1 Boaz Consultancy, Valwigerberg, Germany
We present a new tool that will allow users to evaluate seismic station performance and characteristics by providing quick and easy transitions between visualizations of the frequency and time domains. The software is based on the probability density functions (PDF) of power spectral densities (PSD) (McNamara and Buland, 2004) and builds on the original development of the seismological data viewer application PQL (IRIS-PASSCAL Quick Look written by RIBoaz). With PQLX, computed PSDs are stored in a MySQL database, allowing a user to access specific time periods of PSDs (PDF subsets) and time series segments through a GUI-driven interface. The power of the method and software lies in the fact that there is no need to screen the data for system transients, earthquakes or general data artifacts since they map into a background probability level. In fact, examination of artifacts related to station operation and episodic cultural noise allow us to estimate both the overall station quality and a baseline level of earth noise at each site.

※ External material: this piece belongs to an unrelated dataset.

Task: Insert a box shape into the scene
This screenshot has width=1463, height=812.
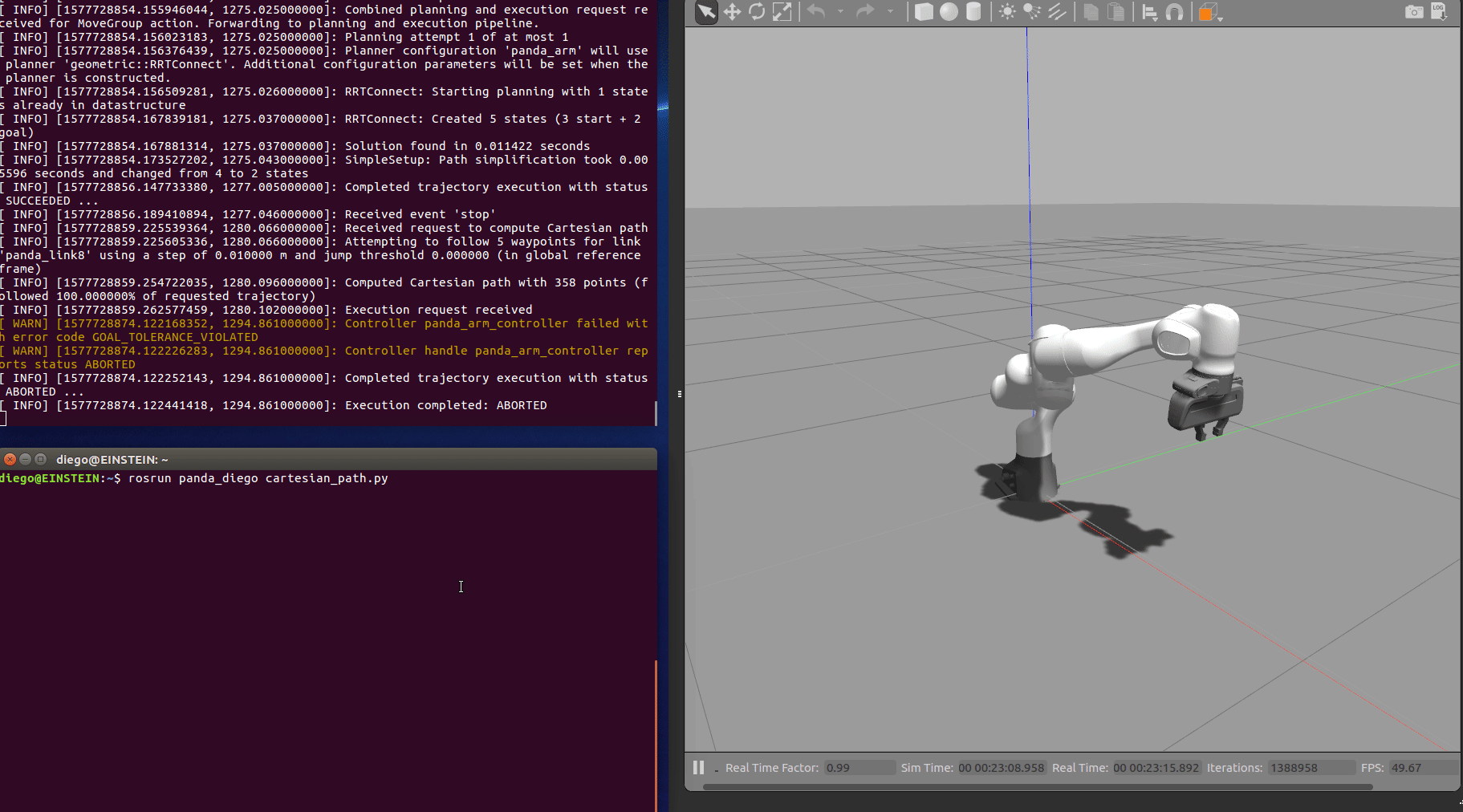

The output of this analysis tool is useful for both operational and scientific applications. Operationally, it is useful for characterizing the current and past performance of existing broadband stations, for conducting tests on potential new seismic station locations, for evaluating station baselines noise levels (McNamara et al., 2007), for detecting problems with the recording system or sensors, and for evaluating the overall quality of data and meta-data. Scientifically, the tool allows for mining of PSDs for investigations on the evolution of seismic noise (Aster et al., 2007). Currently, PQLX is operational at several international organizations including the USGS National Earthquake Information Center (NEIC), the Albuquerque Seismological Laboratory (ASL), and the IRIS Data management Center for station data monitoring and instrument response quality control. The PQLX system has recently been made available to the community at large. This article aims to describe and illustrate some of its features and capabilities.
Development of PQLX has been generously supported through major funding from the IRIS PASSCAL program, the United States Geological Survey, the IRIS Data Management System program, and the National Science Foundation, with additional minor funding provided by the Institut de Ciencies de la Terra 'Jaume Almera'.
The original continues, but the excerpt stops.